[Entri Masukan]:
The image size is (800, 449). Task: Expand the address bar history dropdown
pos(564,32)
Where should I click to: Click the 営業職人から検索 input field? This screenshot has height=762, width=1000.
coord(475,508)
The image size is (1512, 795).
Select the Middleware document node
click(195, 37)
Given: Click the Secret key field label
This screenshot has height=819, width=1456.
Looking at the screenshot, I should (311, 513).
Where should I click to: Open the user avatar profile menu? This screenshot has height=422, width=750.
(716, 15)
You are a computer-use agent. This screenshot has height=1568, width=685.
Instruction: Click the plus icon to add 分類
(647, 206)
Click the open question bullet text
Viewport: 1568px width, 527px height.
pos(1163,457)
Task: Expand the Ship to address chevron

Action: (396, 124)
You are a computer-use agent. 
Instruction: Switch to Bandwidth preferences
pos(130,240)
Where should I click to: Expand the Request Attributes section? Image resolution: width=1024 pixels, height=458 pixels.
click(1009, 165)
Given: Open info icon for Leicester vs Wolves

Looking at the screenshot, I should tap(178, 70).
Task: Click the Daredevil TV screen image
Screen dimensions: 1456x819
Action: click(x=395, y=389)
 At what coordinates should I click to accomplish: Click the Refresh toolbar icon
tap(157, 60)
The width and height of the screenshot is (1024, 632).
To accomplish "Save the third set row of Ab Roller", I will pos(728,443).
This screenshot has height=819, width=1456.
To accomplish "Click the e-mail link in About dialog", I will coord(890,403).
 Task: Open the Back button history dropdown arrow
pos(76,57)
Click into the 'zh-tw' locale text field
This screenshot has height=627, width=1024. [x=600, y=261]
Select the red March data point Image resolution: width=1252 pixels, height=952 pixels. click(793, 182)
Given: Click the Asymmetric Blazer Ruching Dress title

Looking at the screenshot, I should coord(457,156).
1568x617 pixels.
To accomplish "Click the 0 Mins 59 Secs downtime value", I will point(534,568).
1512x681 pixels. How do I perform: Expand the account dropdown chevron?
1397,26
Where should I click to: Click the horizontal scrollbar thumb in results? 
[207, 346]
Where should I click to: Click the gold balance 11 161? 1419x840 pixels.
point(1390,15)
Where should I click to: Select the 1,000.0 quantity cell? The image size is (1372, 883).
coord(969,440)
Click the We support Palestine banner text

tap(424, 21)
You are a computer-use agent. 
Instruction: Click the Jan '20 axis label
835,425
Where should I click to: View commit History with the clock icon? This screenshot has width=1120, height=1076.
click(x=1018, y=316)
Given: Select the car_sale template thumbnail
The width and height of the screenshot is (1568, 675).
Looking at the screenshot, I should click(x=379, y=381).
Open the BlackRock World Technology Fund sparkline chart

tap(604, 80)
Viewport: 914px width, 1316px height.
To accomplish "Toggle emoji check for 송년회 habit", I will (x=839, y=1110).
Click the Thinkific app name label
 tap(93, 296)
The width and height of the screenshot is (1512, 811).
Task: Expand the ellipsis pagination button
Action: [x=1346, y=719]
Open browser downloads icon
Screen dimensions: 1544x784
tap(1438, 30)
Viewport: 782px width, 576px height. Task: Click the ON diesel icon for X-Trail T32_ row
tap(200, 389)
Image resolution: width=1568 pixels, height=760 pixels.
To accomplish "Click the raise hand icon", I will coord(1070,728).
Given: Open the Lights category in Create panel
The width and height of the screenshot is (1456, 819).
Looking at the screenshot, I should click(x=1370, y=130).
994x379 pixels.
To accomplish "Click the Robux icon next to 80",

[Yang Perlu Dilakukan]: Tolong tulis ulang entri dari awal sampai baris yang memuat "click(195, 37)", termasuk baris itu, dengan mengganti "Middleware" menjadi "Frontend". Biarkan semua bagian lain tetap sama.

[Jawaban Akhir]:
The image size is (800, 449). Task: Expand the address bar history dropdown
pos(564,32)
Where should I click to: Click the 営業職人から検索 input field? This screenshot has height=762, width=1000.
coord(475,508)
The image size is (1512, 795).
Select the Frontend document node
click(195, 37)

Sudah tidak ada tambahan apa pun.